Name | Description |
|---|---|
Library | The name of the open-source library linking to the Library Details page in the WhiteSource application. |
Licenses | Lists licenses detected for each library, and links to their license descriptions. |
Libraries that have not been updated to their newest available versions.
Name | Description |
|---|---|
Library | The name of the outdated library, linking to the Library Details page in the WhiteSource application. |
Your version | The version number of the outdated library. |
Newest stable version | The library’s most up-to-date version number. |
A table listing all security vulnerabilities.
Name | Description |
|---|---|
Severity | The severity of the vulnerability.
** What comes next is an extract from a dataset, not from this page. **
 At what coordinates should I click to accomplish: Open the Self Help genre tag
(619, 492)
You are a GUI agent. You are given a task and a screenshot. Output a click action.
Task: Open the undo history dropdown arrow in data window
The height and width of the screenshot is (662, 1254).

Consists of:
|
Vulnerability | The vulnerability identifier linking to the WhiteSource vulnerability lab, containing more information. |
Date | The vulnerability publish date. |
Library | The name of the open-source library containing the vulnerability, linking to the Library Details page in the WhiteSource application. |
Top Fix | The top-rated remediation advice that WhiteSource recommends for each vulnerability. A condensed description of the recommended course of action is given, followed by a link to a broader description. |
The License Risk Table displays a summary of open-source components’ license types and their associated risk including the number of occurrences.
Name | Description |
|---|---|
License | The license detected as part of the inventory linking to its license description. |
Risk | The risk associated with the license. Values are H (high), M (medium), L (low). In case of unknown risk, no risk is displayed. |
Occurrences | In how many libraries this license occurs. |
Additionally, the following charts are displayed:
The License Distribution chart displays the distribution of licenses across the inventory.
The License Risk Distribution chart breaks down the number of licenses by their risk level. Unknown risk level means the license risk was not analyzed by WhiteSource.